Pinpoints specific factors contributing to deaths

Determines if deaths are preventable

Provides actionable prevention recommendations
a Trost SL, Beauregard J, Petersen EE, et al. Identifying deaths during and after pregnancy: new approaches to a perennial challenge. Public Health Rep. 2023;138(4):567–572. 

How have changes in data identification over time impacted trends in pregnancy-related mortality ratios?

The magnitude of the overall increase in pregnancy-related mortality over time is unclear. Identification of pregnancy-related deaths has improved over time due to:

  • Use of computerized data linkages between death records and birth and fetal death records by states.
  • Changes in the way causes of death are coded.
  • Addition of a pregnancy checkbox to death records.

Errors in reported pregnancy status on death records have been described, however, potentially leading to the overestimation of the number of pregnancy-related deaths.

How do PMSS data differ from MMRC data?

Maternal mortality review is a process by which a multidisciplinary committee at the state or local level identifies and reviews deaths that occur during or within 1 year of the end of pregnancy. MMRCs have access to multiple sources of information that can provide a deeper understanding of the circumstances surrounding a death than PMSS. State and local MMRCs perform comprehensive reviews of deaths using information beyond what is available in vital records, including medical and nonmedical data sources. MMRCs have the potential to get the most detailed, complete data on maternal mortality that then supports their ability to make actionable prevention recommendations. This also allows MMRCs to make determinations of pregnancy-relatedness on a broader set of deaths than is possible for PMSS, such as deaths due to injury.
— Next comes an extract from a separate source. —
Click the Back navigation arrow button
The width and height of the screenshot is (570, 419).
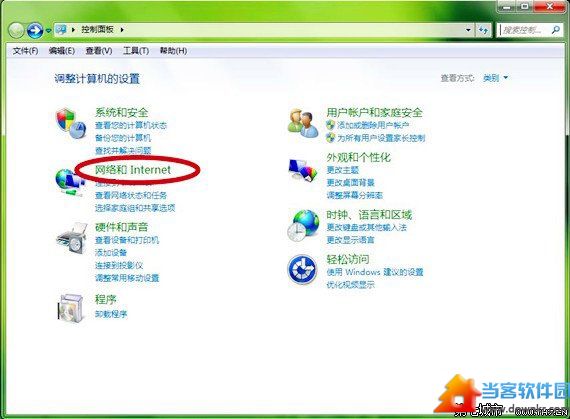coord(16,31)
How are PMSS data collected and coded?

CDC requests the 53 reporting areas (50 states, Puerto Rico, New York City, Washington, DC) voluntarily send copies of death records for all women who died during or within 1 year of the end of pregnancy, linked live birth or fetal death records if applicable, and any additional data when available. All of the information obtained is summarized, and medical epidemiologists determine the cause of death and whether the death was pregnancy-related. Causes of death are coded based on a system first established in 1986 by the American College of Obstetricians and Gynecologists and the CDC Maternal Mortality Study Group.

How are PMSS data used?

Data are analyzed by CDC scientists. Information about causes of pregnancy-related deaths and risk factors associated with these deaths is released periodically through peer-reviewed literature, CDC's Morbidity and Mortality Weekly Reports, and the CDC website. These reports support the interpretation and uptake of information among clinicians and public health practitioners.

How are PMSS data confidentiality protected?

PMSS data, including data received from reporting areas, are protected under 308(d) Assurances of Confidentiality. Because of this assurance, all data and documents are considered confidential materials and are safeguarded to the greatest extent possible.